It’s been a while since I’ve done my go-to “when I dont feel like cooking but wanna eat something good” Fajita dinner.  Last night was one of these types of nights, getting home at 8pm (gag) and not having stopped at the grocery store.  Let’s throw everything into a big saute pan with some sauce and call it a night.

But like, how often do you find yourself doing this… whole throw it in a pot and see what happens… thing, and having it end up amazing?!  It’s not always about finding super-awesome recipes from Cooking Light or on Rachael Ray’s show, or even really pretty or creative ones on Pinterest… it’s about those random nights where you just do your own thang and it turns out AWESOME that are the best.  Like this meal, which I’ll call:

Chicken and Broccoli Fajitas

A recipe by:  It’s Good to be the Cook

Ingredients:

2 Chicken Breasts

Sea Salt & Pepper

1 Tablespoon Oil (I use Sunflower Seed Oil, you can use any kind)

1 Green Bell Pepper, cut into strips

2 Jalapeno Peppers, cut into rings (seed it if you don’t like spicy!)

1 Onion, cut in half then into thin slices

1 head Fresh Broccoli, cut into smaller florets

1 bag Frontera’s Classic Fajita Skillet Sauce

1 Can Light Red Kidney Beans

Garlic Salt

1/2 Avocado

Sour Cream

Cheddar Cheese 

Wheat Tortilla (Medium Size) Soft Shells

Directions:

 

 

1.  Heat the oil in a large skillet.  Add onions and cook for about 5 minutes until they become soft and are starting to brown.  Add the pepper and jalapenos.  Cook for another 5 minutes.  Add broccoli.  

2.  Meanwhile, spray a different pan with cooking spray, and cook the chicken on medium-high heat.  Sprinkle both sides with just a touch of salt and pepper.  

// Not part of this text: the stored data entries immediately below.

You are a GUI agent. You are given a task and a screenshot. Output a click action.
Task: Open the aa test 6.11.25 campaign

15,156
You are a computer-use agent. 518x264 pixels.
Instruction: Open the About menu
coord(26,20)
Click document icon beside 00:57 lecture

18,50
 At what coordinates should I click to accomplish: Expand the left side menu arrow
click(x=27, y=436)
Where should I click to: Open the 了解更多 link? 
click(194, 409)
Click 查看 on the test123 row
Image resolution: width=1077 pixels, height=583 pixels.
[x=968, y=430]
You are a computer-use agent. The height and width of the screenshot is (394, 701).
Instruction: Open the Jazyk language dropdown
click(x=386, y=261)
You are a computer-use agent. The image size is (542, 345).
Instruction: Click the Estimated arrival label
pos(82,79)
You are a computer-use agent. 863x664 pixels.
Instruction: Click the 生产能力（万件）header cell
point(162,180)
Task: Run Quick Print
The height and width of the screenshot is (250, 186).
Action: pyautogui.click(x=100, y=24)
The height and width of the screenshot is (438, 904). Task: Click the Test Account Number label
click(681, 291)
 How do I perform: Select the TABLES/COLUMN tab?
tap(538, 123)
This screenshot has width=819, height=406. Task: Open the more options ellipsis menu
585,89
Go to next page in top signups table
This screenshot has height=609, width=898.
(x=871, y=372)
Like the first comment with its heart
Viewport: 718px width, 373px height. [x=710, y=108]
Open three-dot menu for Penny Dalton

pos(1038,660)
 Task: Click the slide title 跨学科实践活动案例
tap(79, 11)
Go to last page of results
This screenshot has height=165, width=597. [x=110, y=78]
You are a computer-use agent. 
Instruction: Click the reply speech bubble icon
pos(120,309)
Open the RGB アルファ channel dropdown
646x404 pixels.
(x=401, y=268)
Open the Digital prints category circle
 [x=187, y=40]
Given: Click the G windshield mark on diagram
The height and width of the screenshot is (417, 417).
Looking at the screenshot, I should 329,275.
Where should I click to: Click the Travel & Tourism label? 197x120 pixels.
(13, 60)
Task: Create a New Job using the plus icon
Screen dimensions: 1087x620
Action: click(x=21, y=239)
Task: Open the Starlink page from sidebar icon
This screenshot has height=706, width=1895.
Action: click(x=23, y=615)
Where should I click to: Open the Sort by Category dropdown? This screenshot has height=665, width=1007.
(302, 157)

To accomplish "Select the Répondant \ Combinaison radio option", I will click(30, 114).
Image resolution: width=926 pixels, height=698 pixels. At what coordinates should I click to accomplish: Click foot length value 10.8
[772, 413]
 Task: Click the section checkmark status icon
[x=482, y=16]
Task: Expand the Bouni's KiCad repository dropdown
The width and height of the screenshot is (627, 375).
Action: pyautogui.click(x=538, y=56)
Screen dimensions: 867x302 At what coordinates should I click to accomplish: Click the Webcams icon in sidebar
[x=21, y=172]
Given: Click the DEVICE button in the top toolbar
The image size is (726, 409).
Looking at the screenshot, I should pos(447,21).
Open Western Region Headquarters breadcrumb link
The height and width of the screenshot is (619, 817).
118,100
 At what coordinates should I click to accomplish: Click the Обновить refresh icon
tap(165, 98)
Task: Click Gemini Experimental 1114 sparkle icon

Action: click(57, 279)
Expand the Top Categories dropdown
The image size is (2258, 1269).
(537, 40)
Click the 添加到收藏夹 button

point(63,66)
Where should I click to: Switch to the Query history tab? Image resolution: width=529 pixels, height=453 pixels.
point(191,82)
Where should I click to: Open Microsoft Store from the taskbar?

3.  When the chicken is finished cooking, cut it up into strips and add into the veggies.  Add the Fajita sauce and stir.  Cook for another few minutes over medium heat.

4.  In a separate pot, dump 1 can of beans (drained) and sprinkle some garlic salt.  (I did not measure, just do it by taste).  Heat over medium-high heat while stirring.  Test a bean and once they are hot take them off the stove and smash with a potato smasher.  They don’t have to all be mashed.  Put in a bowl on the side.

5.  Serve chicken/veggie mixture with the bean smash over warmed tortillas with Avocado, FF Sour Cream, and RF Cheddar.  Delish!

 

YUMMY!  I’ve been waiting to use this skillet sauce, since I got it from my Foodie Pen Pal back in May.  I really want to buy it again, it was so good.  I want to mention that while Broccoli isn’t typically found in fajitas- it was great in there.  First of all, the fresh broccoli soaked up tons of the yummy fajita sauce.  The broccoli was also great because it’s so big that it takes up a lot of room and will make you put less in your tortilla wrap!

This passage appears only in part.